30609 Plastic Surgery Tool-Kit to Build a Culture of Patient Safety, Quality, and Service

Monday, September 26, 2016: 10:50 AM
Michele Manahan, MD , Department of Plastic and Reconstructive Surgery, Johns Hopkins University School of Medicine, Baltimore, MD
Jeffrey William Aston, BS , Plastic Surgery, Johns Hopkins University School of Medicine, Baltimore, MD
Ricardo J Bello, MD, MPH , Department of Plastic and Reconstructive Surgery, Johns Hopkins University School of Medicine, Baltimore, MD
Carisa M Cooney, MPH , Department of Plastic and Reconstructive Surgery, Johns Hopkins University School of Medicine, Baltimore, MD
Gedge D. Rosson, MD , Department of Plastic and Reconstructive Surgery, Johns Hopkins University School of Medicine, Baltimore, MD

Purpose:  Despite the increasing importance of quality assessment and improvement initiatives in health care, national quality measures and patient safety practice guidelines remain difficult to define in plastic surgery.  A specialty that frequently offers life-enhancing procedures, plastic surgery may have an increased reliance on patient-reported outcomes and clinical quality indicators.  Specialty-specific, comprehensive, departmental frameworks for patient safety, quality, and service have yet to be described, providing us with the opportunity to standardize and improve quality of care.  We describe a dynamic model for quality improvement used successfully for three years in the Johns Hopkins Department of Plastic and Reconstructive Surgery and provide a tool-kit for implementation across various practice environments.

Methods:  Drawing from three years of experience using a Comprehensive Unit-Based Safety Program, formal quality improvement committee structure, literature review, and work from The Johns Hopkins Armstrong Institute for Patient Safety and Quality, we devised a framework specific and exportable to the field of plastic surgery.

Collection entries
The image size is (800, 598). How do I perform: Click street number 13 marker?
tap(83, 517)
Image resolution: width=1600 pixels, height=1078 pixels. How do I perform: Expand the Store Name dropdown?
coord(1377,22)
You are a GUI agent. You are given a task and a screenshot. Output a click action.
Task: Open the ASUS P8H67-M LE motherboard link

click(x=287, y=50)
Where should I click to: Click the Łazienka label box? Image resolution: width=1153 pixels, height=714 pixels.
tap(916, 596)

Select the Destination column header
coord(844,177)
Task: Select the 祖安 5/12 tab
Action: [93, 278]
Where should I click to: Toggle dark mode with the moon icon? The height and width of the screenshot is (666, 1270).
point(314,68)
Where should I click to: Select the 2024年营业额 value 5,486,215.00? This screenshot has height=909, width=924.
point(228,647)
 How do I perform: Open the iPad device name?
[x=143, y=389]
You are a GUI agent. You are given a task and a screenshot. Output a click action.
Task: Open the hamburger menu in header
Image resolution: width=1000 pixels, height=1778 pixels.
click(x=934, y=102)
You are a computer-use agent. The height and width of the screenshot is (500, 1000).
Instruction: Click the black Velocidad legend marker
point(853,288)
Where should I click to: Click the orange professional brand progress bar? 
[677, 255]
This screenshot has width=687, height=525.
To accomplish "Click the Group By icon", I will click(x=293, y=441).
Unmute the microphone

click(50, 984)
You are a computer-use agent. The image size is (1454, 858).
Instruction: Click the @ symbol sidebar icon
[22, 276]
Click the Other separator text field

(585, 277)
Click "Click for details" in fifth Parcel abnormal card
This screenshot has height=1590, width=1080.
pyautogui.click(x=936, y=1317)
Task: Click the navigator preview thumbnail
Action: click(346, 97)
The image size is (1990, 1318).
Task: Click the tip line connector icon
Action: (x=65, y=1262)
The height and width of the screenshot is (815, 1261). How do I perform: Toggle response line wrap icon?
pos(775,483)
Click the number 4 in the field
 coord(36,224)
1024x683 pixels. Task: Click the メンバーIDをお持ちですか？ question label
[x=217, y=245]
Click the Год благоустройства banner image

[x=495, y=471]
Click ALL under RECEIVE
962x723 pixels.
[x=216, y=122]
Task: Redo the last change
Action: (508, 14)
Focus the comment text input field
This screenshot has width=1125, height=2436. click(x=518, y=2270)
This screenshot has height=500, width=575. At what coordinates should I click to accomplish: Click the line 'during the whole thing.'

PROBLEM DETAILS
According to the abstract, for how many years has the quality improvement model been used in the Johns Hopkins Department of Plastic and Reconstructive Surgery? The items are material separate from the abstract.

WRITTEN ANSWER
Three years.